Europe's biggest clearing house may set a 15% cash deposit margin on Irish bond
daily trading of about €8bn. Meanwhile, the
Irish 10-year bond yield rose to 7.62% Thursday.
Bloomberg has reported that member firms dealing in Irish debt on LCH.Clearnet’s RepoClear platform are likely to see margin requirements rise to
15%, based on an exchange rule announced in October, which calls for the
re-evaluation of margin requirements when sovereign spreads begin trading
convincingly beyond 450 basis points versus the Bloomberg Fair Value sovereign benchmark
index for euro-ten-year issues.
The Irish 10-year bond yield rose to
7.62% Thursday, breaking a day-old record of 7.45%.
The equivalent German bund yield was 2.4%.
The premium or spread for buying Irish bonds was
522 basis points or 5.22%.
Meanwhile, also on Thursday, the annual cost of default insurance for €10m worth of
Irish debt as measured by credit default swaps rose to a record €600,000.
said in a circular that was issued on Oct 5th:
The framework intends to cover three main
areas: ‘jump-to-default’; market liquidity; and ‘wrong-way’ risk where
the clearing member and sovereign issuer are highly correlated:
LCH.Clearnet Ltd monitors the yield
spreads between 10-year bonds from each sovereign issuer and
benchmark 10-year AAA government bonds.

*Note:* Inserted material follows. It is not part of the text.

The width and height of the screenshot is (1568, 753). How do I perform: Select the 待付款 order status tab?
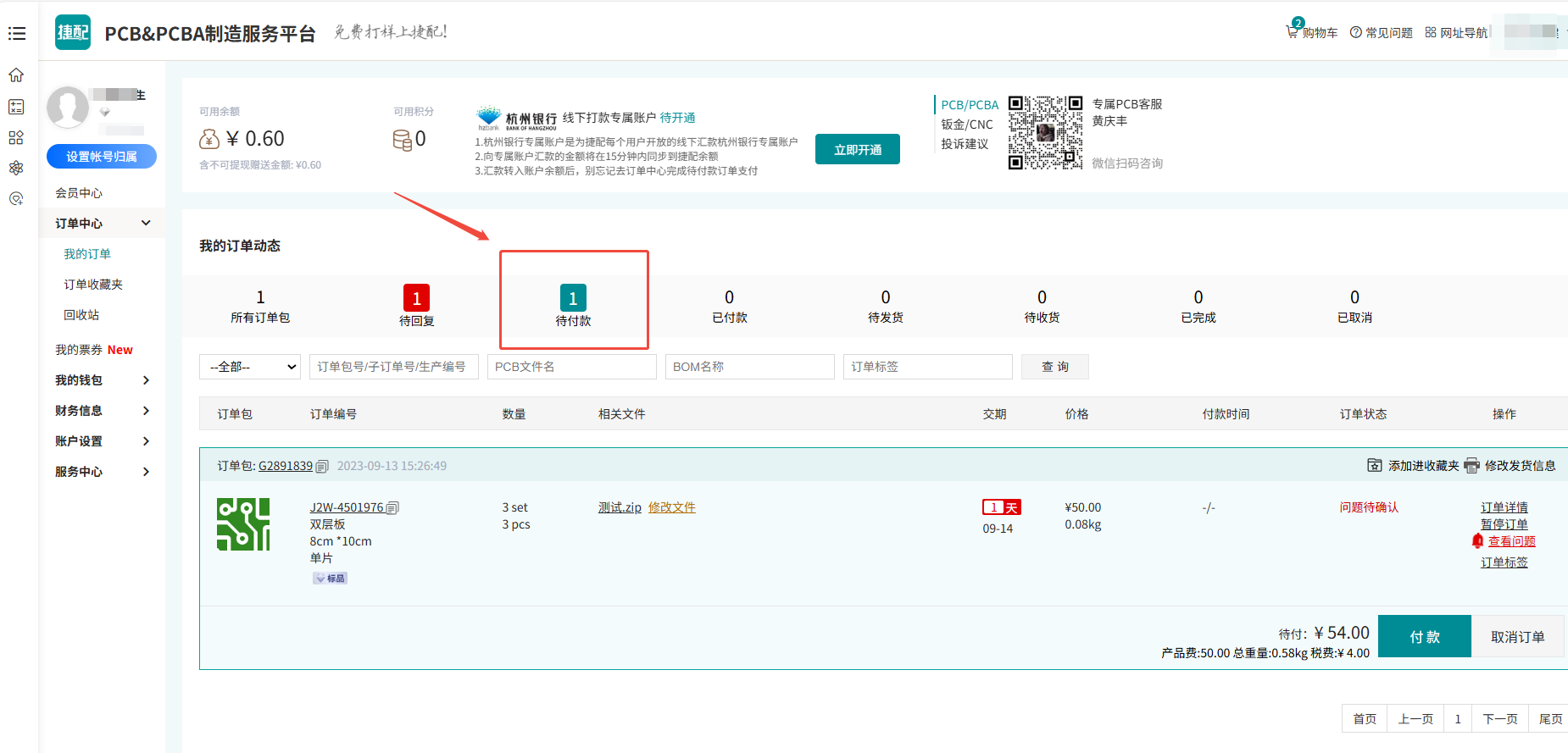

We would generally consider
a spread of 450 basis points over the 10-year AAA benchmark to be
indicative of additional sovereign risk and LCH.Clearnet Ltd may
materially increase the margin required for positions in that
issuer. As a guide, materially would likely mean an increase in
the order of 15% of position size, with further material increases
in margin charged as the spread deteriorates further. We will also
consider whether additional margin is required from indicators in
CDS prices or Market Implied Rating data.

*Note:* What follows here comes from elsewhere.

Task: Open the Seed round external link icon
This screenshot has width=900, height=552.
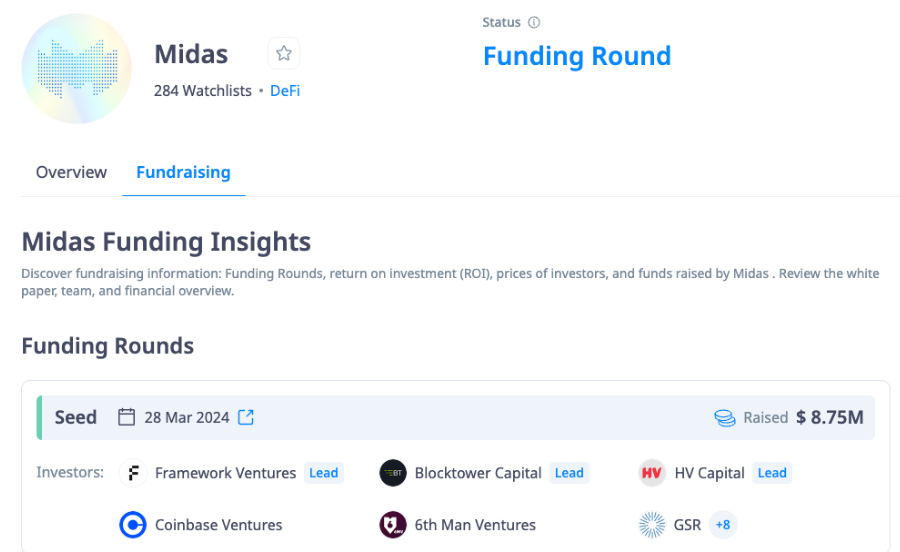Action: tap(246, 417)
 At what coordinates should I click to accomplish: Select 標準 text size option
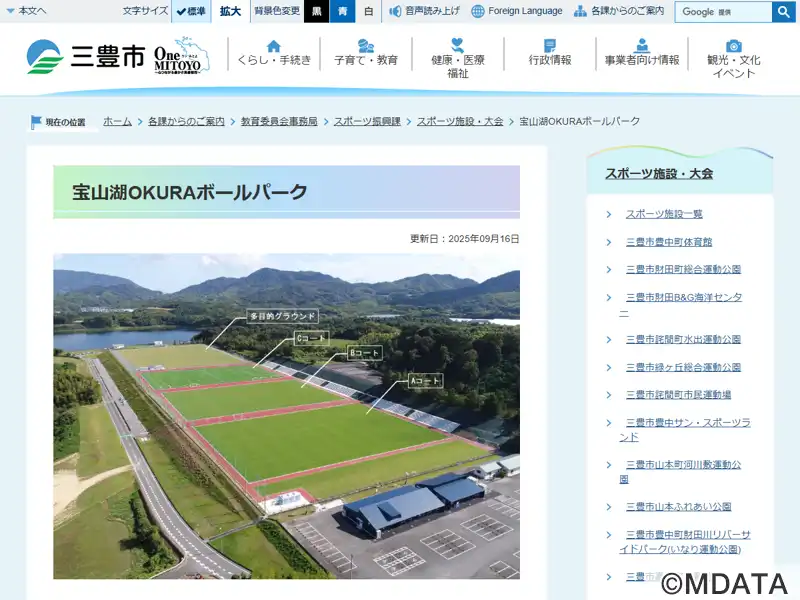(190, 11)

Where a sovereign issuer is downgraded
to sub-investment grade by a major rating agency we would generally
expect market liquidity to be significantly impacted and may seek to
apply additional margin for positions in that issuer.

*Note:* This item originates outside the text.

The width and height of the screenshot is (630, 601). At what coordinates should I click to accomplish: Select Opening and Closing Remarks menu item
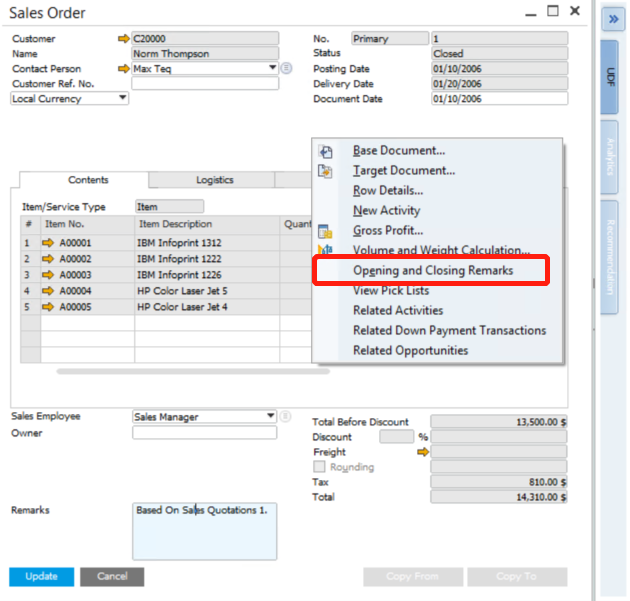[432, 271]
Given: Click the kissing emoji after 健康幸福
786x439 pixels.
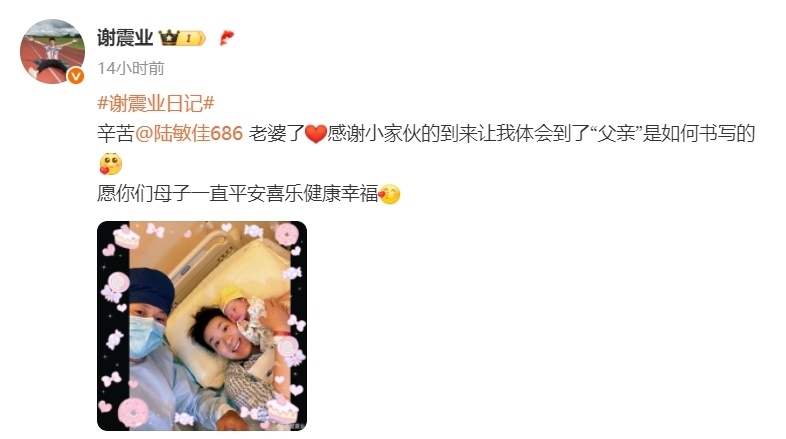Looking at the screenshot, I should coord(389,194).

If a Clearing Member and sovereign
issuer subject to increased ‘jump-to-default’ risk are highly
correlated (‘wrong-way’ risk) we would also seek additional margin.
Traders would have to lodge funds equal to 15% of
their trades with LCH, which handles about €8bn of
Irish bond trades daily, John Burke, head of fixed
income at LCH in London told Bloomberg.
The Financial Times reports that Ireland and Spain
have been removed from a list of countries in which Russia’s $130.9bn sovereign
wealth funds is permitted to invest, according to the Russian finance ministry’s
website. Norway’s $520bn fund said the past few weeks had seen Spanish debt grow
a lot less attractive.
In common with Greece, more than 80% of Irish
public debt is funded by foreign lenders.